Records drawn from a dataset
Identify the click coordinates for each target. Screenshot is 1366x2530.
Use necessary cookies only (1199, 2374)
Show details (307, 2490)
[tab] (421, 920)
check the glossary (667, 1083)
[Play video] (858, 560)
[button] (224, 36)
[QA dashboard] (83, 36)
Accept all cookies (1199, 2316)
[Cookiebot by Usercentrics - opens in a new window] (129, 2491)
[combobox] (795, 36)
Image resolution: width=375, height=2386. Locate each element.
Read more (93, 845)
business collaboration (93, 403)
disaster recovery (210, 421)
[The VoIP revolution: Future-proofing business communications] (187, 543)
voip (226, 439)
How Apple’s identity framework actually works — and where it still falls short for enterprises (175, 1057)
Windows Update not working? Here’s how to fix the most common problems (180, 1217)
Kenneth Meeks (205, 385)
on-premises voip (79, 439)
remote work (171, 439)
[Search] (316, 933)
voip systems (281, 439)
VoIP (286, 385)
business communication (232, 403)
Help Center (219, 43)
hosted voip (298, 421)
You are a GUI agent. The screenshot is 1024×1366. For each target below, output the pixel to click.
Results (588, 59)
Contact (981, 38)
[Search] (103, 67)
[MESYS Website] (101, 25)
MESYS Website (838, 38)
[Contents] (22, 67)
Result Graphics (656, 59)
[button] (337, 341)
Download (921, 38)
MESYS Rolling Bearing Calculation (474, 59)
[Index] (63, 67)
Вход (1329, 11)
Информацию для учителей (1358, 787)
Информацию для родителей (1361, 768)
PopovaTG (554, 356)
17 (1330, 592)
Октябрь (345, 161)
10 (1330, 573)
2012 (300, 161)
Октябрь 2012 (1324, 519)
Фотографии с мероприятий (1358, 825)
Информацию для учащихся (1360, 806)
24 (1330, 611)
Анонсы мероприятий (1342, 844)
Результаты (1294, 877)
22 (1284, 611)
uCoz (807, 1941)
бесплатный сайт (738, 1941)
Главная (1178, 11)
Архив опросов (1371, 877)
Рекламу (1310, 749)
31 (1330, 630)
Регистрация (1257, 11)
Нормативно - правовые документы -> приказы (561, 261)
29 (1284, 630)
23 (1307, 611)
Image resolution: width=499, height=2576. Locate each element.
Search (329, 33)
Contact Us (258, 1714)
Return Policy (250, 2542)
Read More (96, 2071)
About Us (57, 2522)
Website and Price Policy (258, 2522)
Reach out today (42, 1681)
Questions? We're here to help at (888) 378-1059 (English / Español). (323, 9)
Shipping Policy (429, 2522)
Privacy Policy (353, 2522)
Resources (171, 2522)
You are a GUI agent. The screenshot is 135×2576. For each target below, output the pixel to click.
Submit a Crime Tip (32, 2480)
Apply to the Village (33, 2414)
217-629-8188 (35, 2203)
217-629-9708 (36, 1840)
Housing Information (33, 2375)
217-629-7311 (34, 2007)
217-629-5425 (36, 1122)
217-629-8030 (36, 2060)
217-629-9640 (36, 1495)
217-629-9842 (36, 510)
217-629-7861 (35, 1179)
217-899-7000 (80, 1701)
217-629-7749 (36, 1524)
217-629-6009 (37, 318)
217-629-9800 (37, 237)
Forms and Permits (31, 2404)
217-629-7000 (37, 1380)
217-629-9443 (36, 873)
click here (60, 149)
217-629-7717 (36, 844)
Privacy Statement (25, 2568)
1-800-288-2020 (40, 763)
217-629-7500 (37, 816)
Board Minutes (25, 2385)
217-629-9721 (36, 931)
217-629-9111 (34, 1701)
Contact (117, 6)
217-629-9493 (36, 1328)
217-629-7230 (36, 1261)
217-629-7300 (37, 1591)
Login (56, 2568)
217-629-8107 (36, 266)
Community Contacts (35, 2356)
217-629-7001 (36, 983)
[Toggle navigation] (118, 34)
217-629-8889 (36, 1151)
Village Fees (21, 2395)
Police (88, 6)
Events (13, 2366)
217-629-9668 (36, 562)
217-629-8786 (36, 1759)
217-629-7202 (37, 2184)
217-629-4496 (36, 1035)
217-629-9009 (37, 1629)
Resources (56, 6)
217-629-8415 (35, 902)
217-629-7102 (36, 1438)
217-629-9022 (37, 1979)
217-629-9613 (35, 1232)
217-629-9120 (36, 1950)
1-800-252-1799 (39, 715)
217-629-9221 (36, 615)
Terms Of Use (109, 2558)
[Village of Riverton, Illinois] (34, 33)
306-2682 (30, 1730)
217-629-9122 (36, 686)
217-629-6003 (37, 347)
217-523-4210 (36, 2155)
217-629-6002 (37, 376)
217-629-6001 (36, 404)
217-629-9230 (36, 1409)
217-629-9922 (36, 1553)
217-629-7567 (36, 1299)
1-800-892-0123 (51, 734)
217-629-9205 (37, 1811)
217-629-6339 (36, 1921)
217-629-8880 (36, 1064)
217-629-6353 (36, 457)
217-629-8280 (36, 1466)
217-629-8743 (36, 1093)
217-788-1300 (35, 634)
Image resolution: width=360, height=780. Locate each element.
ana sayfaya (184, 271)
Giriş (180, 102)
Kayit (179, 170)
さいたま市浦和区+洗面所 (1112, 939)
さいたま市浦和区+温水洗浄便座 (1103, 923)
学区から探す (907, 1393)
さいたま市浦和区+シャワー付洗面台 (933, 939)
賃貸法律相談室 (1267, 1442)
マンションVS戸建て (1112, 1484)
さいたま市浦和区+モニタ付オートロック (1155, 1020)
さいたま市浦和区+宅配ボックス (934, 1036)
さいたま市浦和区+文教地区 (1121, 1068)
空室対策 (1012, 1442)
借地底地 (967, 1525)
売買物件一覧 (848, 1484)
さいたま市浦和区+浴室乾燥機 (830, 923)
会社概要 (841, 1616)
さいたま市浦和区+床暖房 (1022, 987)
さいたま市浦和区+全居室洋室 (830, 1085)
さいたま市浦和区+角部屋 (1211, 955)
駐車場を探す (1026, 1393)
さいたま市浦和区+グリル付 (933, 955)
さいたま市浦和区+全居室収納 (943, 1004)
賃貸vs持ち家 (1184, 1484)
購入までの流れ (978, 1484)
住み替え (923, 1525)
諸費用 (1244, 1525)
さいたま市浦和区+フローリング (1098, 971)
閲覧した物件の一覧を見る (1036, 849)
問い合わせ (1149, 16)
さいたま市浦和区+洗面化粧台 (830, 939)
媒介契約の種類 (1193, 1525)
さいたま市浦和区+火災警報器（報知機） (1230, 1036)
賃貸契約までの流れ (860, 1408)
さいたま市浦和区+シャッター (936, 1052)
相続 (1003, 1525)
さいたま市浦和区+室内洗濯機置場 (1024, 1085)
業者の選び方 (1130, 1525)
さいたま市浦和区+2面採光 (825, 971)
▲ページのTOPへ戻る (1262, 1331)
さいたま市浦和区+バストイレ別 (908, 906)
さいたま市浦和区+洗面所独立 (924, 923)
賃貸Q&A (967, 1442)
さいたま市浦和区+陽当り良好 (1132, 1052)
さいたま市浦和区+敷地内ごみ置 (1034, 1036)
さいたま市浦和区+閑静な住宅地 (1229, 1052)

Exercise goal
Say how many lines of the data include the string "resolution". Nothing other than the number should be given.

Response
3